By Katie Paul
SAN FRANCISCO (Reuters) – Before Facebook Inc shut down a rapidly growing “Stop the Steal” Facebook Group on Thursday, the forum featured calls for members to ready their weapons should President Donald Trump lose his bid to remain in the White House.
In disabling the group after coverage by Reuters and other news organizations, Facebook cited the forum’s efforts to delegitimize the election process and “worrying calls for violence from some members.”
Such rhetoric was not uncommon in the run-up to the election in Facebook Groups, a key booster of engagement for the world’s biggest social network, but it did not always get the same treatment.
A survey of U.S.-based Facebook Groups between September and October conducted by digital intelligence firm CounterAction at the request of Reuters found rhetoric with violent overtones in thousands of politically oriented public groups with millions of members.
Variations of twenty phrases that could be associated with calls for violence, such as “lock and load” and “we need a civil war,” appeared along with references to election outcomes in about 41,000 instances in U.S.-based public Facebook Groups over the two month period.
Other phrases, like “shoot them” and “kill them all,” were used within public groups at least 7,345 times and 1,415 times respectively, according to CounterAction. “Hang him” appeared 8,132 times. “Time to start shooting, folks,” read one comment.
Facebook said it was reviewing CounterAction’s findings, which Reuters shared with the company, and would take action to enforce policies “that reduce real-world harm and civil unrest, including in Groups,” according to a statement provided by spokeswoman Dani Lever.
The company declined to say whether examples shared by Reuters violated its rules or say where it draws the line in deciding whether a phrase “incites or facilities serious violence,” which, according to its policies, is grounds for removal.
Prosecutors have linked several disrupted militia plots back to Facebook Groups this year, including a planned attack on Black Lives Matters protesters in Las Vegas and a scheme to kidnap the governor of Michigan.
To address concerns, Facebook announced a flurry of policy changes since the summer aimed at curbing “militarized social movements,” including U.S. militias, Boogaloo networks and the QAnon conspiracy movement.
It says it has removed 14,200 groups on the basis of those changes since August.
As pressure on the company intensified ahead of the election, Zuckerberg said Facebook would pause recommendations for political groups and new groups, although that measure did not prevent the “Stop the Steal” group for swelling to more than 365,000 members in less than 24 hours.
‘MEANINGFUL CONNECTIONS’
Facebook has promoted Groups aggressively since Chief Executive Mark Zuckerberg made them a strategic priority in 2017, saying they would encourage more “meaningful connections,” and this year featured the business in a Super Bowl commercial.
It stepped up Groups promotion in news feeds and search engine results last month, even as civil rights organizations warned the product had become a breeding ground for extremism and misinformation.
The public groups can be seen, searched and joined by anyone on Facebook.
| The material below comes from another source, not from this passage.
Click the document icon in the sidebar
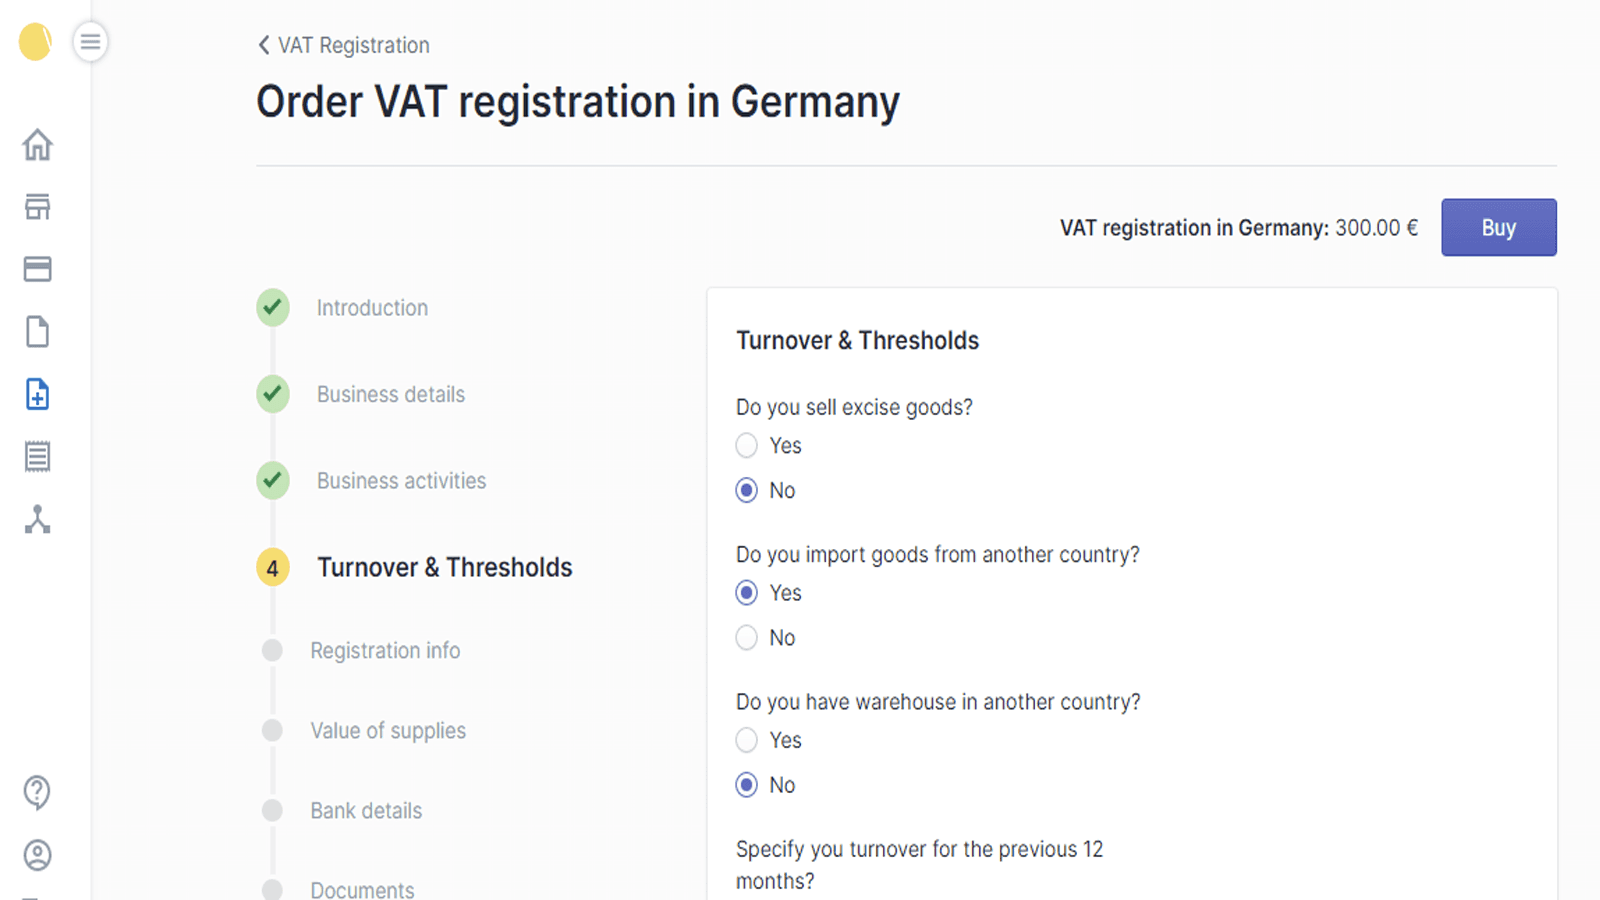Screen dimensions: 1600x900 (37, 331)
Groups also offer private options that conceal posts – or the existence of the forum – even when a group has hundreds of thousands of members.
Facebook has said it relies heavily on artificial intelligence to monitor the forums, especially private groups, which yield few user reports of bad behavior as members tend to be like-minded, to flag posts that may incite violent actions to human content reviewers.
While use of violent language does not always equate to an actionable threat, Matthew Hindman, a machine learning and media scholar at George Washington University who reviewed the results, said Facebook’s artificial intelligence should have been able to pick out common terms for review.
“If you’re still finding thousands of cases of ‘shoot them’ and ‘get a rope,’ you’re looking at a systemic problem. There’s no way a modern machine learning system would miss something like that,” he said.